- _Exercise_: Can you copy out all of these rows again, requests included, with every coordinate in the answers shifted by -9 and the pictures left out?

━━━━━ Information given

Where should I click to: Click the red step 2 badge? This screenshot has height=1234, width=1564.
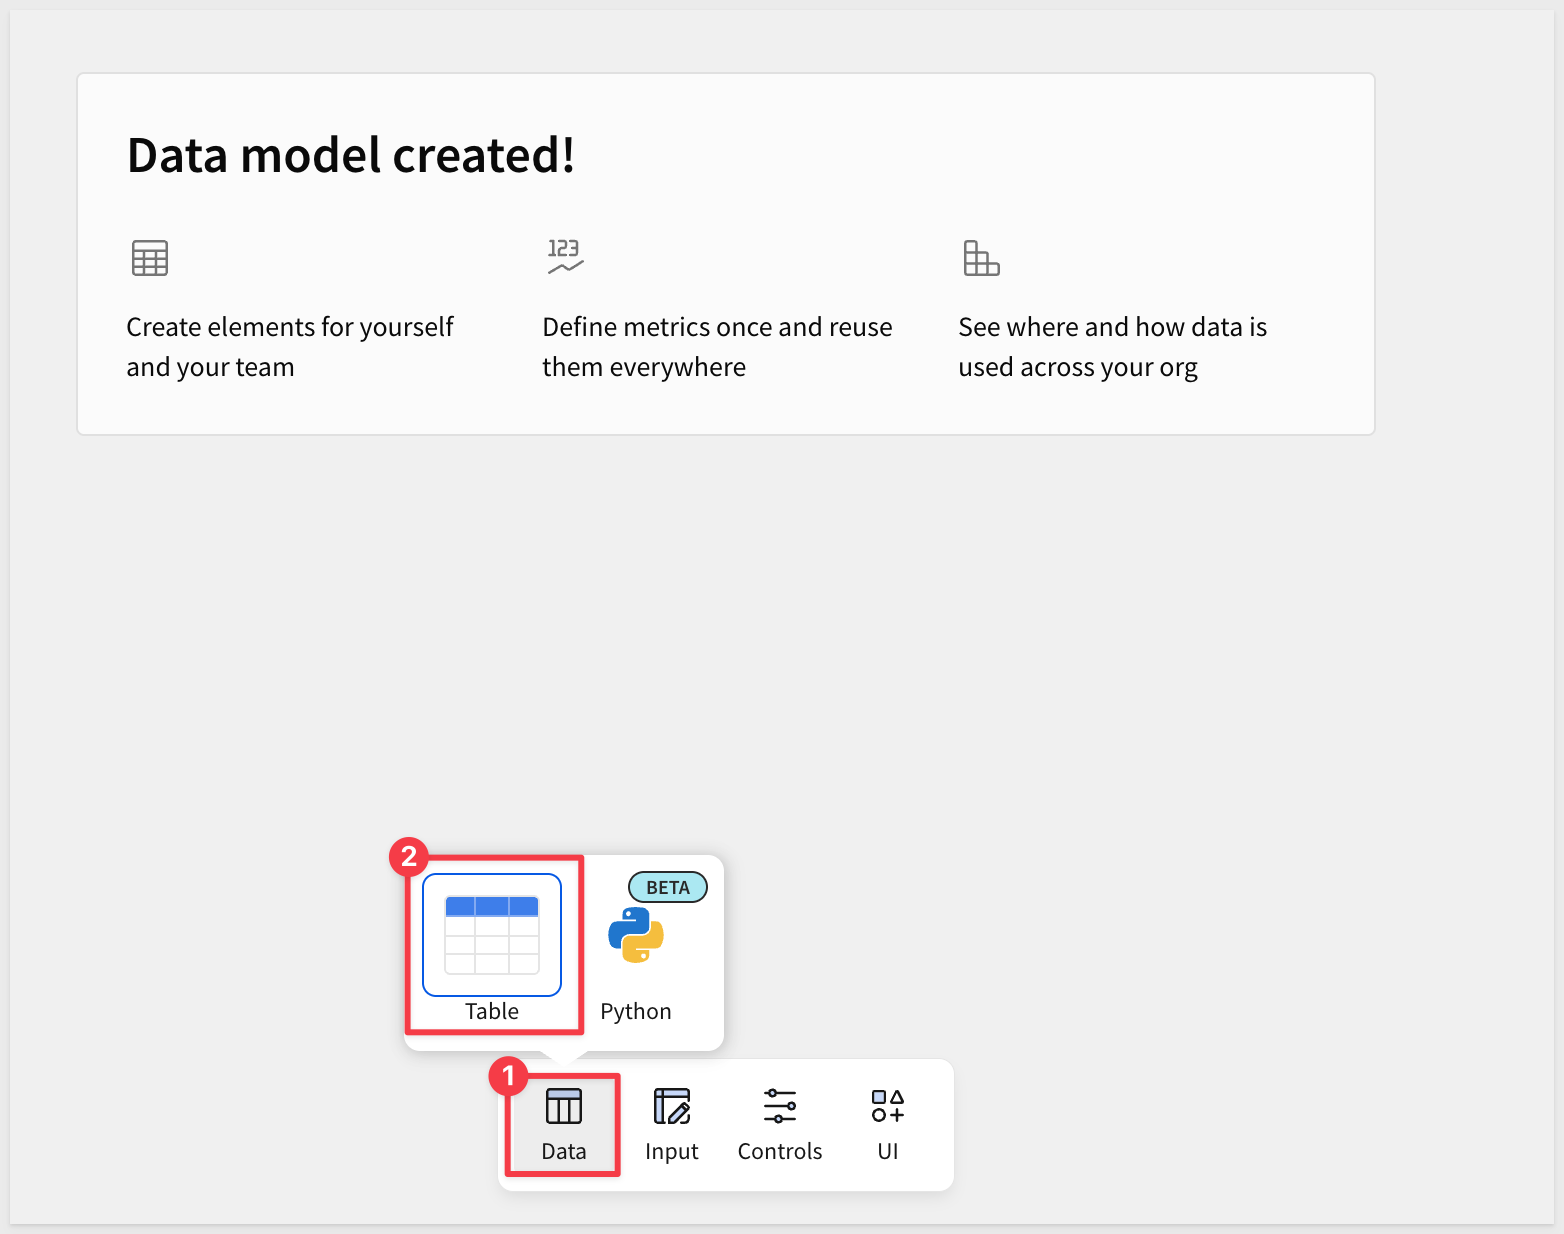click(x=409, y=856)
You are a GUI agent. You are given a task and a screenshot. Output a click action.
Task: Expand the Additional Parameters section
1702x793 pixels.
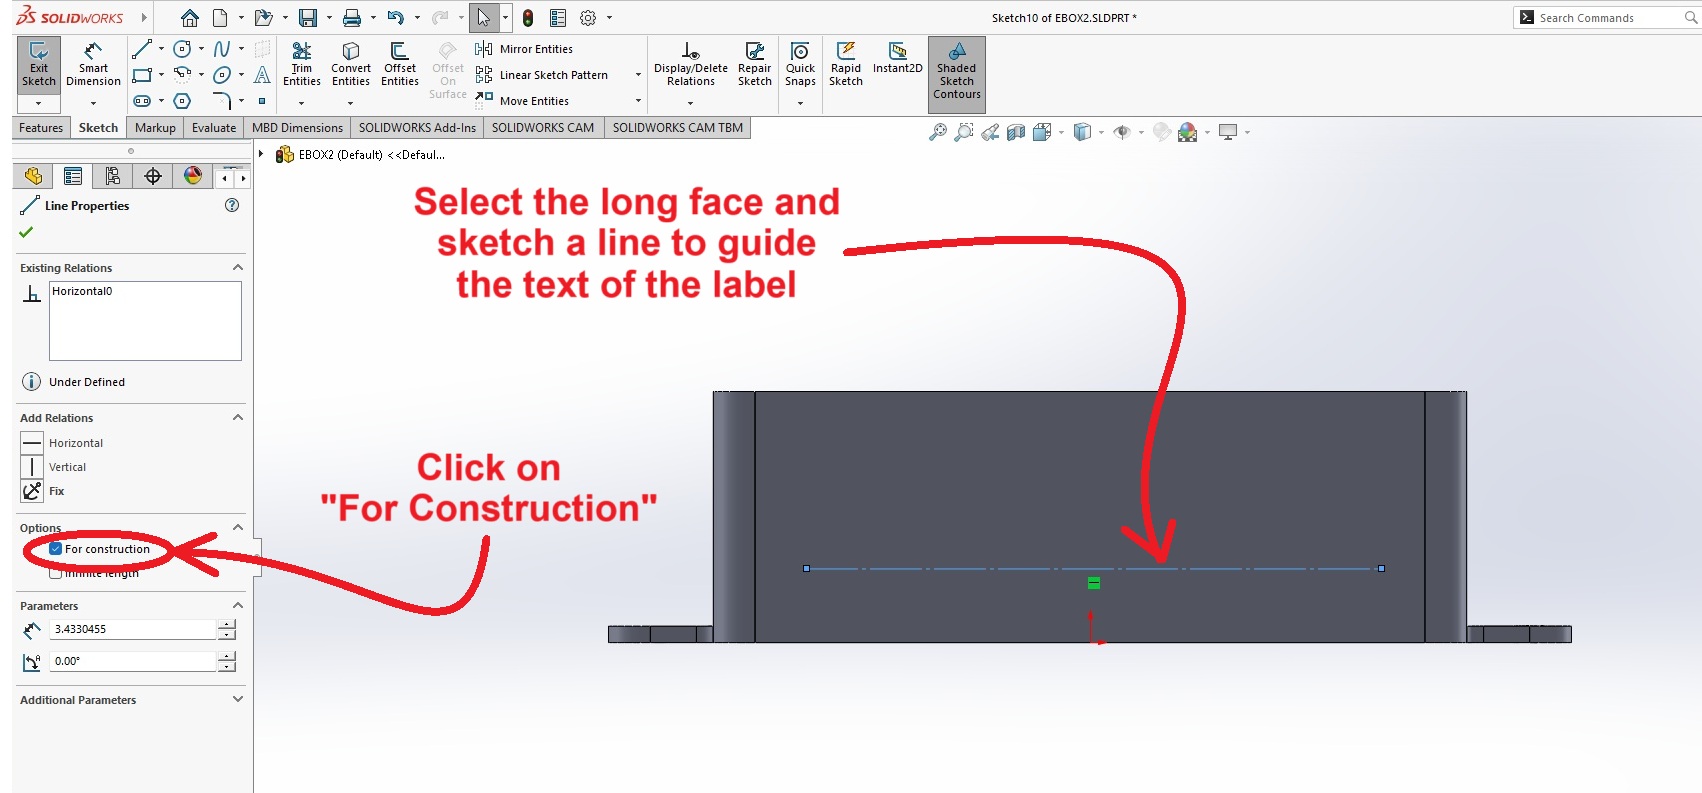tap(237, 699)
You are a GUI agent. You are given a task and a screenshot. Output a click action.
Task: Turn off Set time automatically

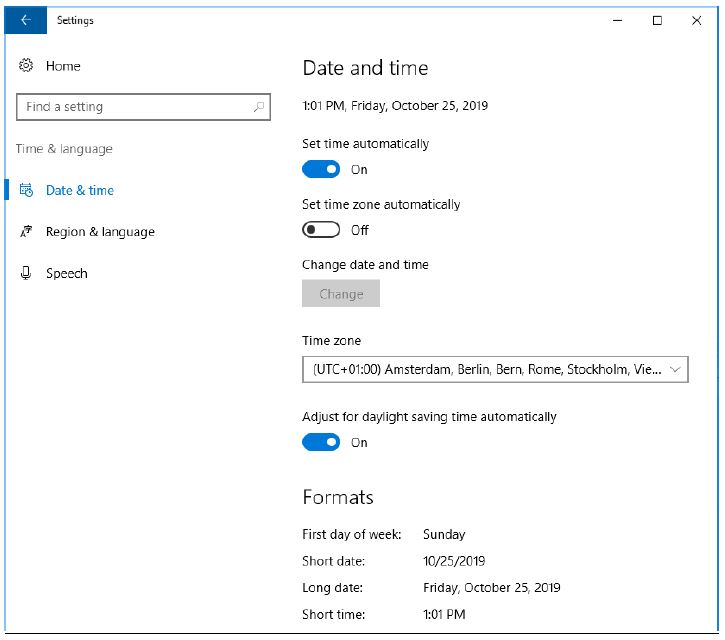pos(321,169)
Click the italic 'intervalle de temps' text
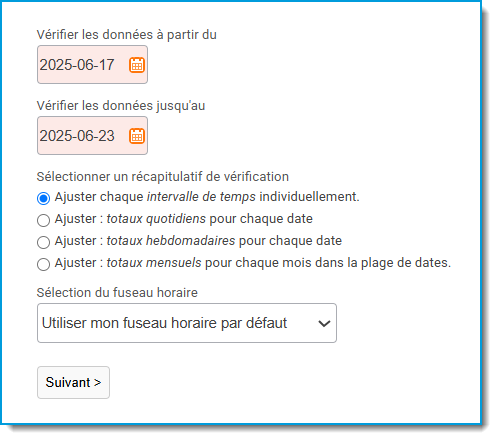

━━━━━━━━━━

- _Answer to this task_:
Where should I click to: Click the red step 2 badge? This screenshot has height=1234, width=1564.
click(x=400, y=847)
You are a GUI agent. You are given a task and a screenshot. Output a click action.
Task: Expand the Additional Parameters section
1702x793 pixels.
tap(228, 690)
You are a GUI agent. You are given a task and a screenshot. Output a click action.
Task: Turn off Set time automatically

pos(312,160)
Click the italic 'intervalle de temps' text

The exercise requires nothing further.